Amazon (AMZN 2.29%) is the 800-pound gorilla of the cloud infrastructure market. Amazon Web Services captures around one-third of global spending on cloud infrastructure services and hasn't lost much ground as rivals have grown. AWS has become the standard, default choice for many enterprises, and that stranglehold will be tough to break.

That doesn't mean others aren't trying. While it will be tough for anyone to out-Amazon AWS, Cloudflare (NET 0.73%) and Akamai (AKAM -0.04%) are taking two differentiated approaches to wresting market share away from the king of cloud computing.

Cloudflare

Cloudflare is best known for securing and speeding up websites, but the company has spent the past few years building out a fast, robust, and easy-to-use developer platform. No need to worry about spinning up virtual servers; figuring out the right amount of compute, memory, and storage; and managing a fleet of infrastructure. Cloudflare handles the hard parts with its serverless platform.

At the center of Cloudflare's developer platform is Workers, which allows customers to run code across Cloudflare's global network, routing requests to the nearest location. As I write this, my latency to Cloudflare's network is 6 milliseconds. If I were to interact with an application leveraging Workers, code would run almost instantly.

Built on top of Workers is an ever-growing array of other products. For data, Cloudflare offers object storage and a full-featured SQL database solution, along with a few other odds and ends. Cloudflare Pub/Sub allows for event-driven applications, removing the need for a stand-alone message broker like Kafka. With Cloudflare's platform, it's now possible to build just about anything.

The company's platform is opinionated and offers nowhere near the number of products and features as AWS. Sometimes, you really do need to spin up a server or run a container, and Cloudflare doesn't offer the ability to do either.

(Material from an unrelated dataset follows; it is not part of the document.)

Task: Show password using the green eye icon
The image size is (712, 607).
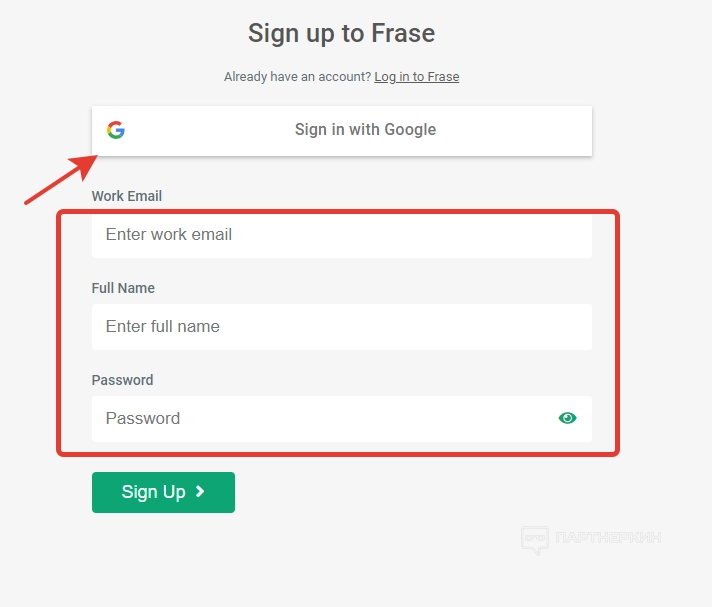Action: tap(568, 418)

But as the company expands its platform with additional features, the types of workloads that could feasibly run on that platform expands, as well.

Cloudflare's developer platform is a great example of the company's optionality. It already operated a global network of edge servers handling an ever-growing chunk of global internet traffic. Leveraging that network to offer customers serverless computing solutions makes a lot of sense and has the potential to become a massive business.

Of course, it helps that the company's overall business is booming. Revenue soared 42% year over year in the fourth quarter, and the company is inching closer to turning a GAAP profit. Beyond serverless computing, Cloudflare has made a big push around Zero Trust security, a huge long-term opportunity. Altogether, the company expects its total addressable market to reach $135 billion in 2024.

Cloudflare isn't a complete replacement for AWS, but its developer platform is blossoming into a real competitor to the traditional cloud computing model.

Akamai

Akamai is best known as a leading content-delivery network provider. With the acquisition of Linode in 2022 and the recent announcement of its Connected Cloud platform, the company is aiming to become a cloud giant in its own right.

Linode is a developer-focused cloud infrastructure platform similar to DigitalOcean. It offers the standard fare of virtual servers, containers, storage, managed databases, and a handful of other products. Akamai has its eyes on leveraging Linode to create a unique cloud platform that combines the strengths of its own edge network with Linode's traditional cloud computing model.

Akamai's plan has three main parts. First, the company is building three new core cloud computing sites, adding to its existing 11 sites. An additional 10 sites are also in the works, and each will be hooked up to the company's edge network and offer a full array of cloud services.

Second, Akamai will roll out smaller distributed sites in 50 cities around the globe. The goal is to offer a subset of cloud computing services in places that are underserved by the big cloud platforms. These sites are sort of a middle ground between the big core sites and Akamai's fleet of edge sites that power its content-delivery network.

Third, Akamai will focus its pricing strategy on undercutting AWS and the other large cloud platforms on egress bandwidth fees. The company announced a halving of egress overage fees to $0.005 per GB in March for its cloud computing services. Comparisons are tricky due to the convoluted pricing schemes used by AWS, but data transfer costs from AWS to the internet can be more than 10 times as expensive as Akamai's new pricing, in some cases.

Akamai is betting that its unique approach to the cloud computing market will win over customers looking for something simpler and potentially cheaper than AWS. It may take years for the company's Connected Cloud effort to truly pay off, but it's clear Akamai's long-term ambitions go far beyond being a leader in the content-delivery network market.